Cumplicidades com Mário Sacramento ultrapassavam o PCP

por © 2007 LUSA - Agência de Notícias de Portugal, S.A.

Meio século depois do I Congresso que reuniu em Aveiro os oposicionistas a Salazar, Clara Sacramento, filha do principal impulsionador, recusa que tenha sido "uma acção orquestrada pelo PCP" e destaca a união dos democratas então conseguida.

O cinquentenário do I Congresso Republicano, que a 06 de Outubro de 1957 reuniu na cidade a oposição ao regime do Estado Novo, vai ser assinalado no sábado, sob a égide do governo civil.

O facto de o médico e escritor Mário Sacramento estar na altura ligado ao PCP é indiscutível, mas a filha contraria a tese de que o I Congresso foi uma realização do PCP, que se serviu de outros democratas.

Tem mesmo dúvidas se o pai manteria hoje, se fosse vivo, essa ligação partidária, tanto mais que, pouco antes de morrer, evidenciava já algum distanciamento em relação às orientações do partido, sobretudo depois de ter estado em França.

"Não sei se o meu pai hoje seria comunista", interroga-se.

A certeza que lhe fica é a de que o sucesso do I Congresso Republicano se ficou muito a dever à capacidade de mobilizar gente de várias sensibilidades políticas e às amizades que cultivava.

"O meu pai aproveitou esses contactos e amizades para reunir as pessoas numa coisa que na altura foi perigosa.

Não era época para divisões. Salazar personificava o Portugal mais retrógrado e o congresso foi uma pedrada no charco. Não imaginavam que iria ter essa força", comenta.

Segundo Clara Sacramento, o pai era convicto nos seus ideais, mas cultivava amizades com pessoas que nada tinham a ver com a sua militância no PCP e que foram úteis para que o congresso fosse possível, no contexto político da época.

Dá como exemplo a relação que mantinha com o governador civil de Aveiro, Vale Guimarães, com quem tinha estudado na mesma turma no Liceu, que terá sido determinante para que o congresso fosse autorizado e sugere mesmo que até os bons ofícios do Arcebispo de Aveiro ele conseguiu para que o I Congresso se realizasse.

Do que não restam dúvidas é que D. João Lima Vidal intercedeu pela libertação dos presos políticos.

O prelado chegou nessa altura a ter problemas com o regime, conforme confirmou à Lusa monsenhor João Gaspar, na época seu secretário, porque Mário Sacramento o convenceu a ser subscritor de um abaixo-assinado pela libertação de políticos presos pela PIDE.

Clara Sacramento refere que as relações de Mário Sacramento com o Arcebispo foram-lhe confidenciadas pela mãe, Cecília Sacramento, que elogiava a disponibilidade e coragem de D. João Lima Vidal.
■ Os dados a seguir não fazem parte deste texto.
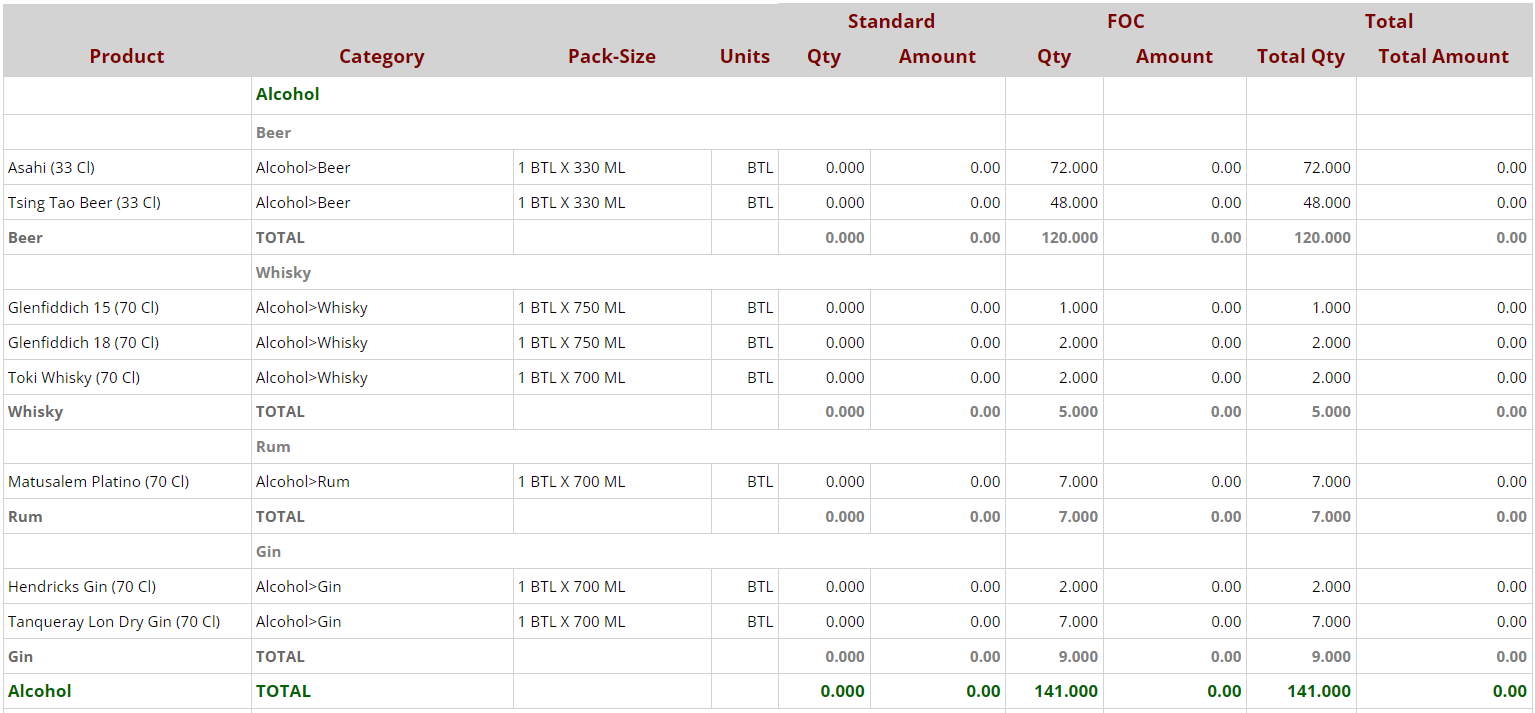
Task: Select the Pack-Size column header
Action: coord(611,56)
Embora ideologicamente nos antípodas, Mário Sacramento também era sensível às causas do Arcebispo.

"O meu pai tinha um fundo religioso, embora as pessoas não soubessem. Ajudava as obras sociais da Igreja", explica.

Clara Sacramento era então uma criança de oito anos quando o pai, médico de profissão, escritor nas horas vagas e oposicionista ao Estado Novo em todos os momentos, se empenhou na mobilização das forças democráticas para a realização do I Congresso Republicano, na cidade de Aveiro, a 06 de Outubro de 1957.
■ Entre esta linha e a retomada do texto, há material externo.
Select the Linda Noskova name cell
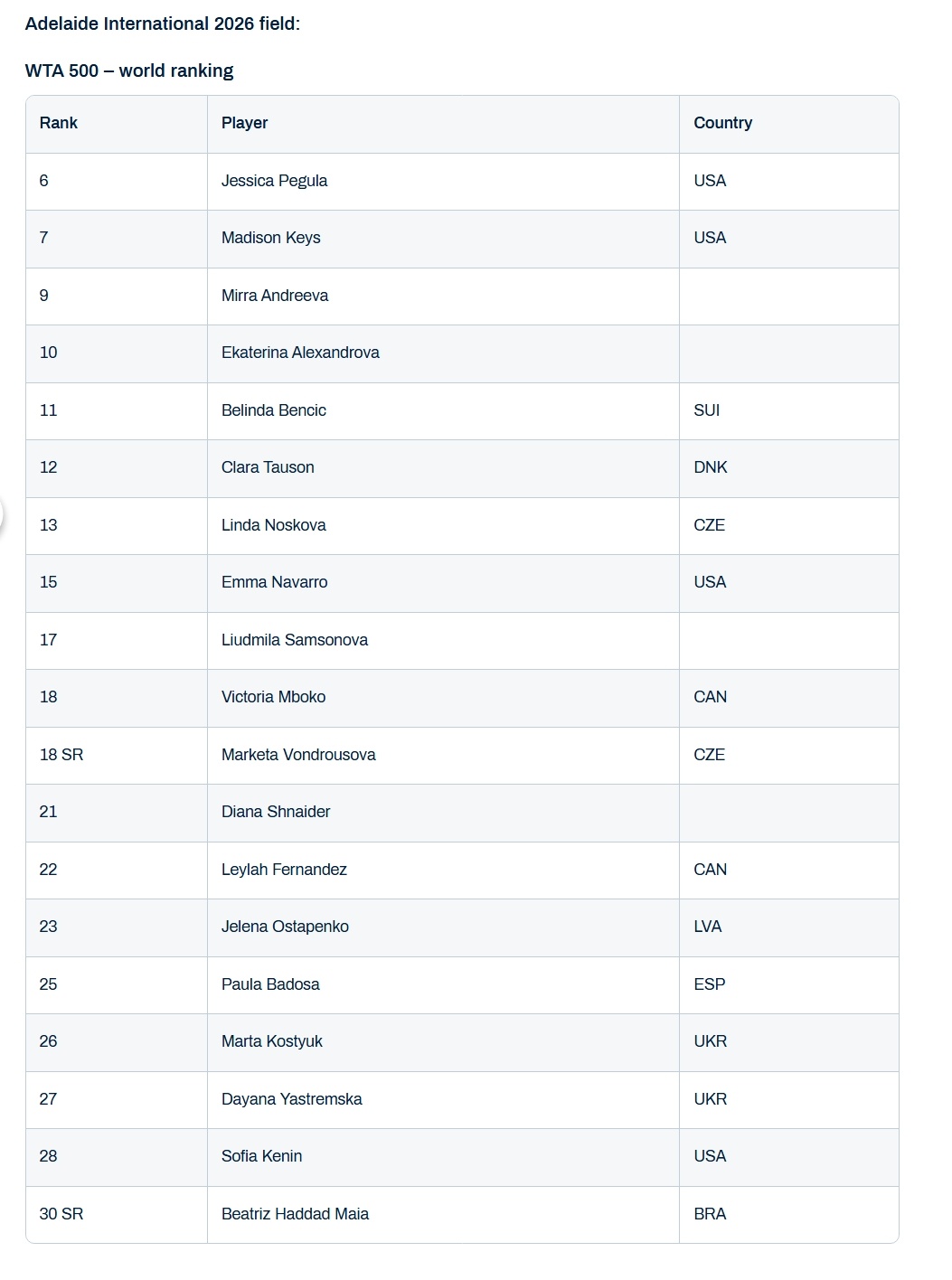Viewport: 952px width, 1280px height. (273, 525)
Retém imagens difusas da azáfama dos preparativos e, pequenina que era, deu o seu pequenino contributo, não porque percebesse do que se tratava, mas por achar piada à brincadeira que o pai lhe arranjou para a entreter: nada mais, nada menos, do que colar os selos nas convocatórias.

"Recordo-me de estar a colar selos, a ajudar, e lembro-me que o material das sessões tinha o busto da República. Era tudo verde e vermelho. Lembro-me também das bandeirinhas", revive.

Tem ideia de que havia "pessoas de idade" a participar com entusiasmo nos trabalhos preparatórios, numa espécie de sede perto da Igreja da Vera-Cruz, zona onde se localizavam os escritórios de advocacia de outros dois membros da comissão promotora: Costa e Melo e Manuel das Neves.

Recorda também, do ambiente desse primeiro congresso, que "era tudo ainda muito tradicional, de fato e gravata, diferente dos congressos da oposição democrática posteriores".

"Eram figuras históricas do republicanismo. A oposição aproveitava as comemorações das efemérides como o 31 de Janeiro, o 05 de Outubro e o 16 de Maio para realizar iniciativas e em Aveiro havia muitas referências dessa época e desses ideais. Basta ver pelos nomes das ruas", comenta.

De ouvir, mais tarde, as conversas em casa, sabe que, dos congressos oposicionistas, o primeiro "foi o mais difícil de organizar porque nos anos 50 o salazarismo ainda tinha força".